> What you need to do: Once the images are set aside, write out the rest of the records exactly.

> Data provided:
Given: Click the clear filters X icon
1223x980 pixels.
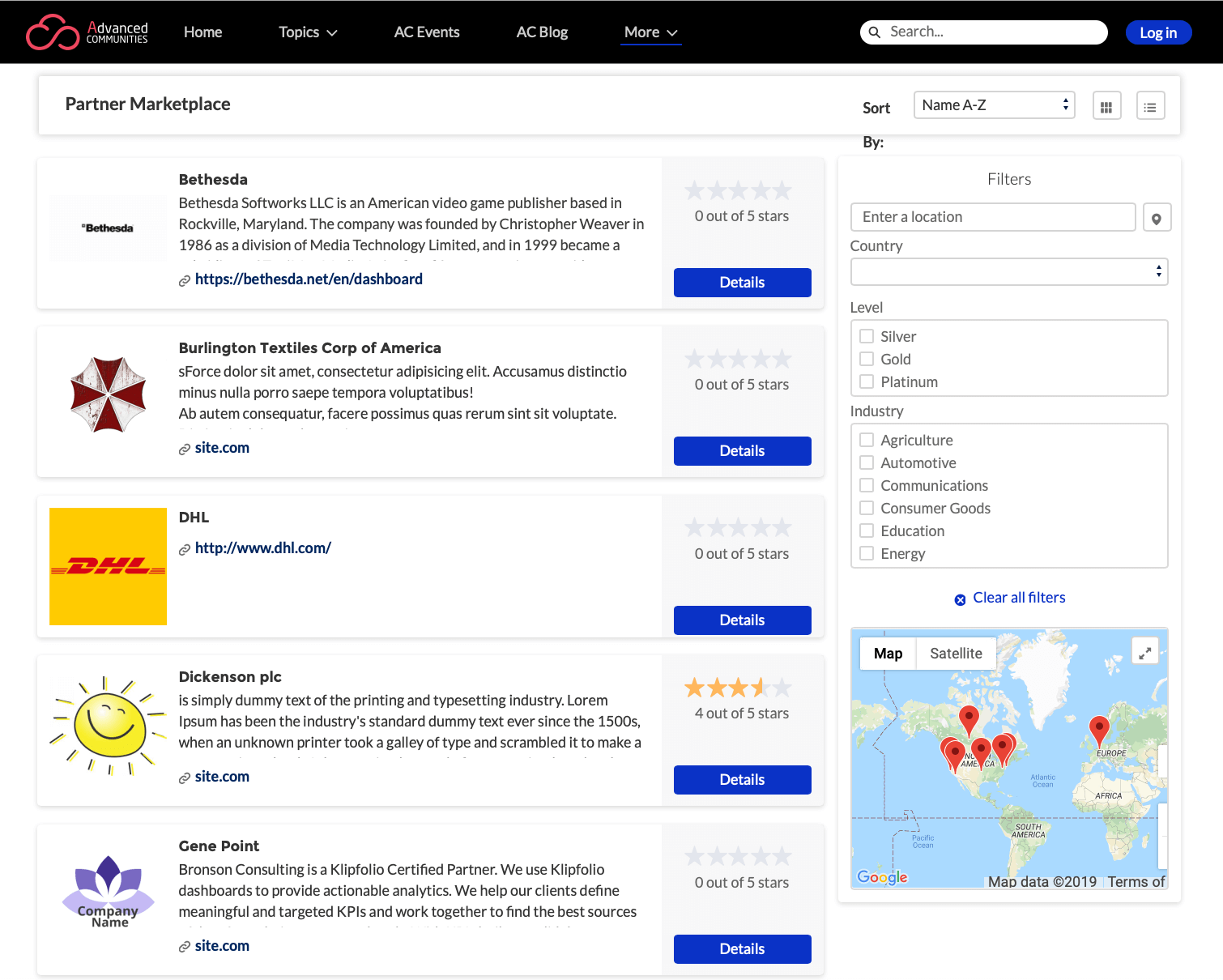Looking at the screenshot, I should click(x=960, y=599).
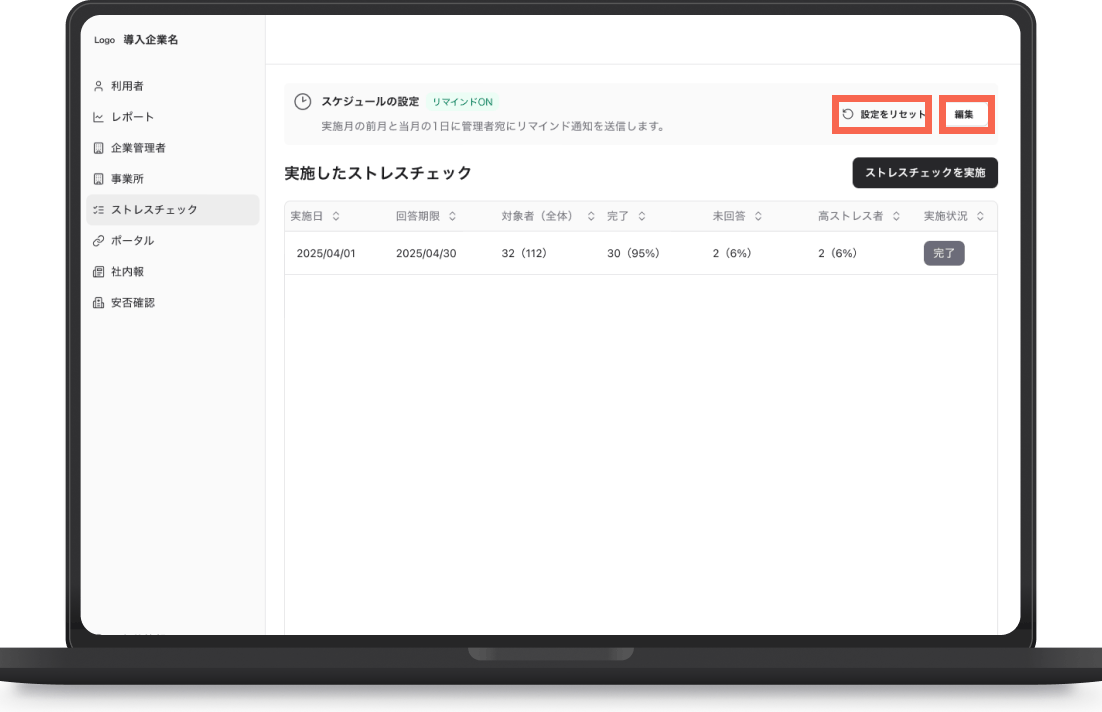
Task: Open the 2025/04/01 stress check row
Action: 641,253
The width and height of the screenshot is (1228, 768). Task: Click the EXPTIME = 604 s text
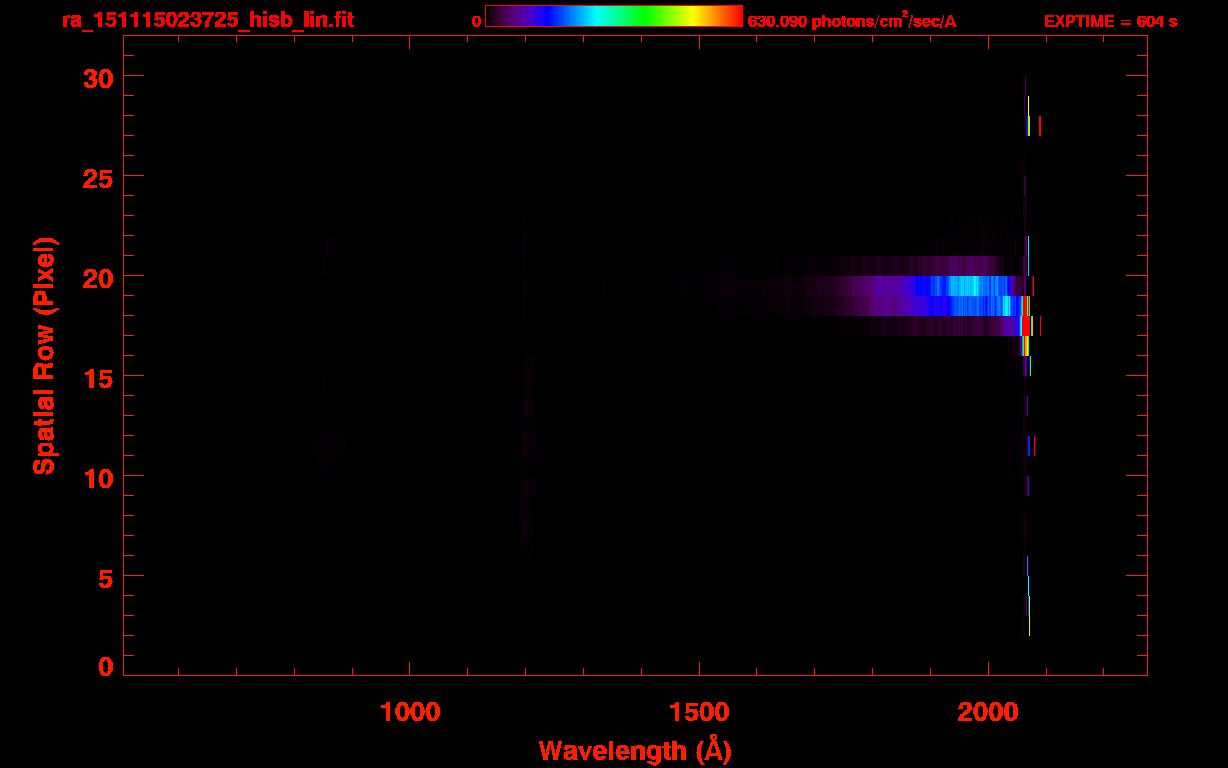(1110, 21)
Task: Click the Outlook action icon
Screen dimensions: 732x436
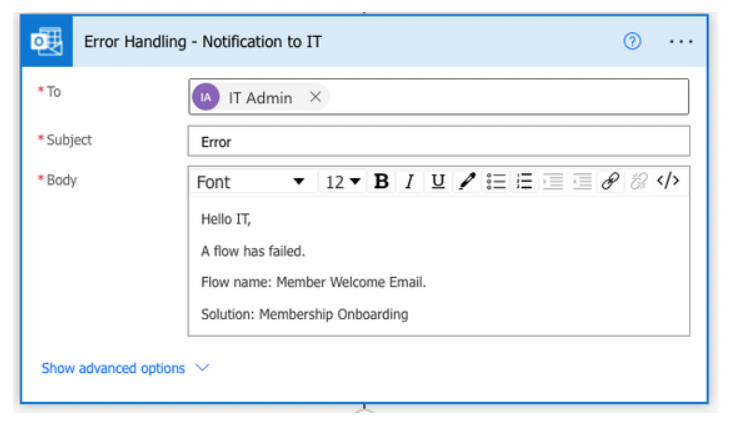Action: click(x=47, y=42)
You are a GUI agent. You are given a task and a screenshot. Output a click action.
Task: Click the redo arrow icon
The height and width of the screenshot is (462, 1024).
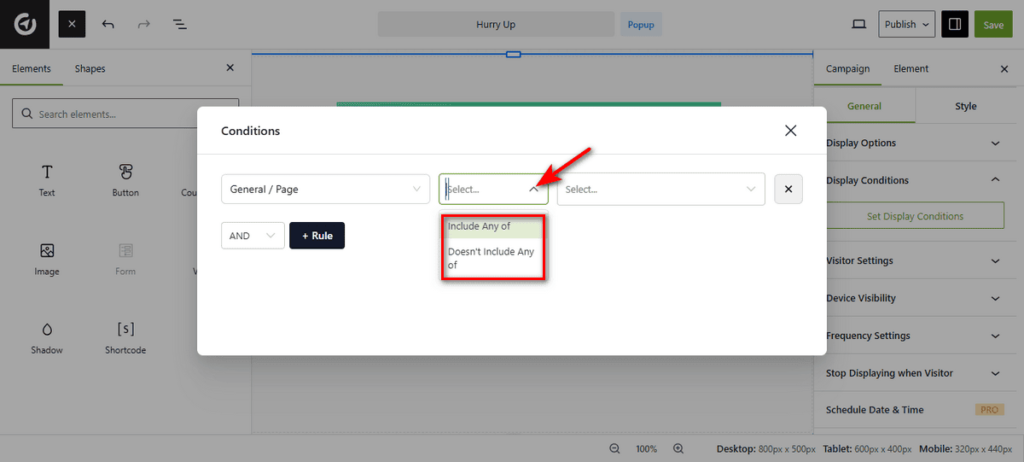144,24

> Output for this exercise:
Given: Click the clear filters X icon
1223x980 pixels.
Looking at the screenshot, I should click(x=960, y=599).
Task: Open the 2025/04/01 stress check row
Action: 641,253
The width and height of the screenshot is (1228, 768). Task: Click the EXPTIME = 604 s text
(1110, 21)
Task: Click the Outlook action icon
Screen dimensions: 732x436
Action: click(x=47, y=42)
You are a GUI agent. You are given a task and a screenshot. Output a click action.
Task: Click the redo arrow icon
The height and width of the screenshot is (462, 1024).
144,24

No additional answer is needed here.